_TASK TO COMPLETE_: Recast the rows below as a numbered list, leaving out blank lines and the pictures.

────

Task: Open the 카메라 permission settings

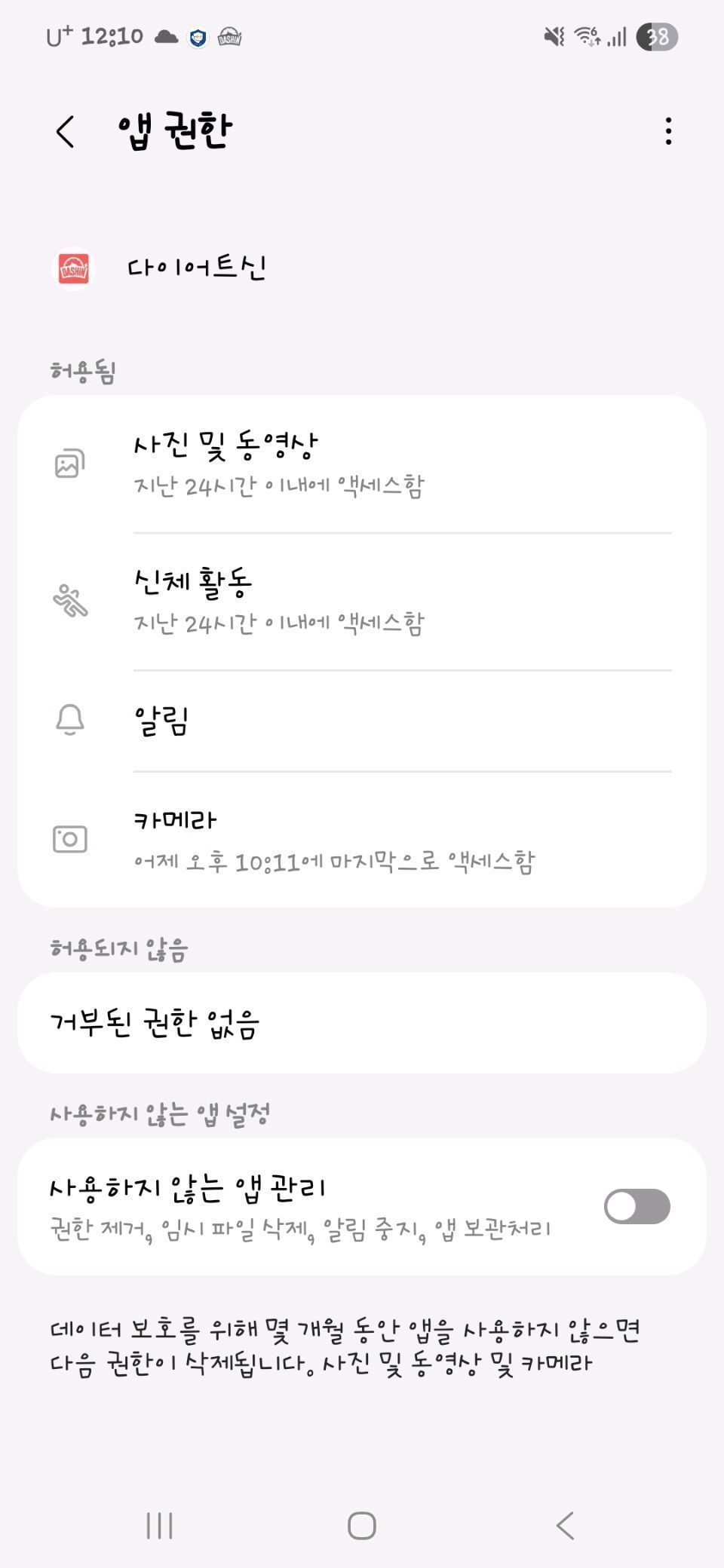Action: click(362, 839)
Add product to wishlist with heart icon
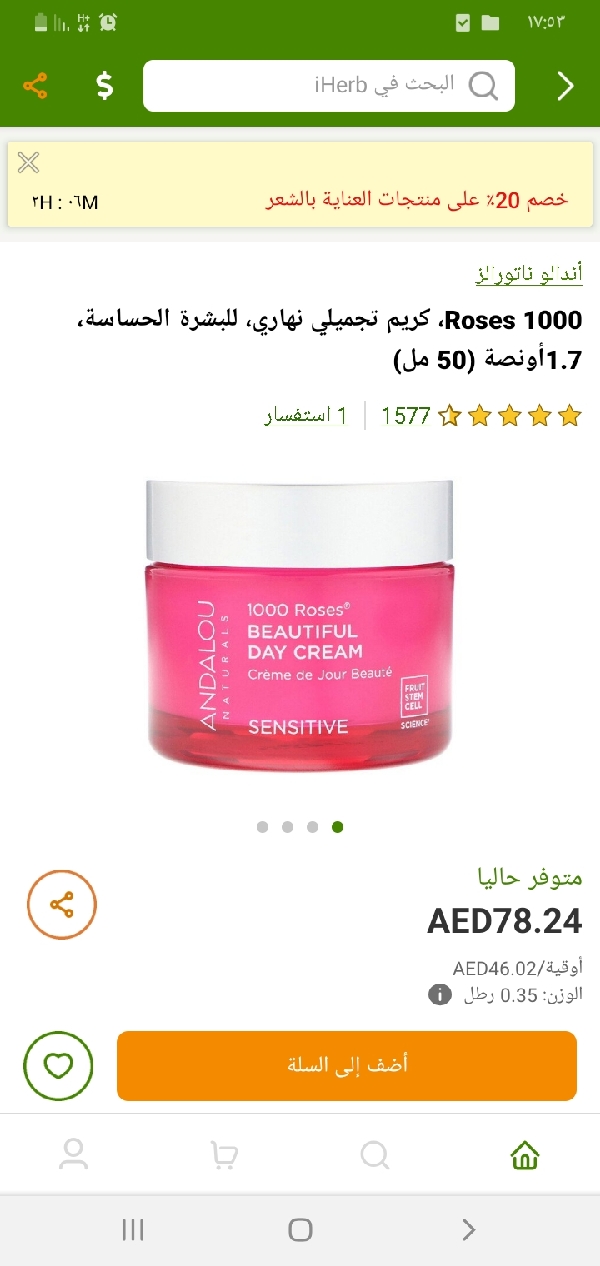 (x=59, y=1066)
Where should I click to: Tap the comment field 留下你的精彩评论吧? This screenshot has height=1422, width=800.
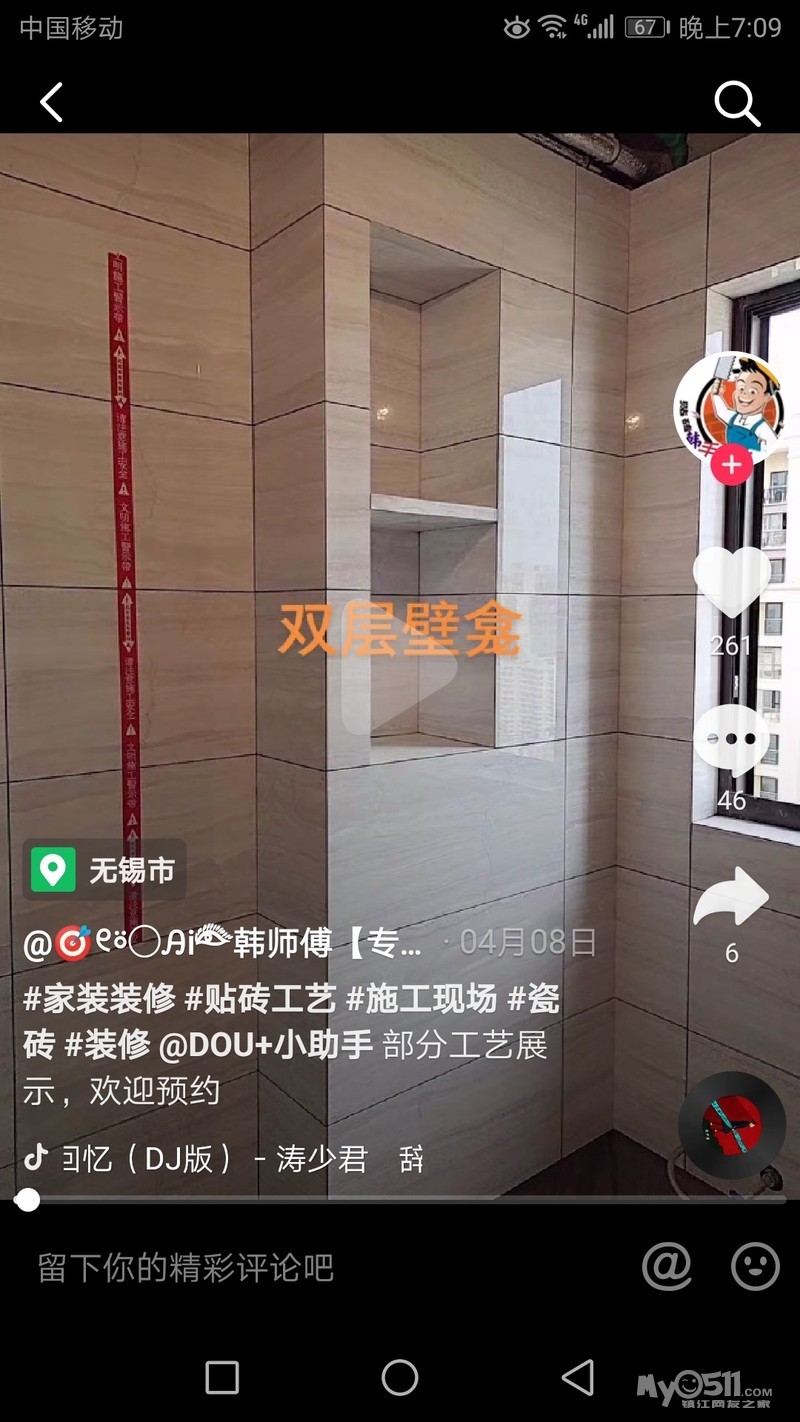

────

_FINAL RESULT_:
1. Task: Open the 카메라 permission settings
2. Action: click(362, 839)
3. Add product to wishlist with heart icon
4.  (x=59, y=1066)
5. Where should I click to: Tap the comment field 留下你的精彩评论吧? This screenshot has height=1422, width=800.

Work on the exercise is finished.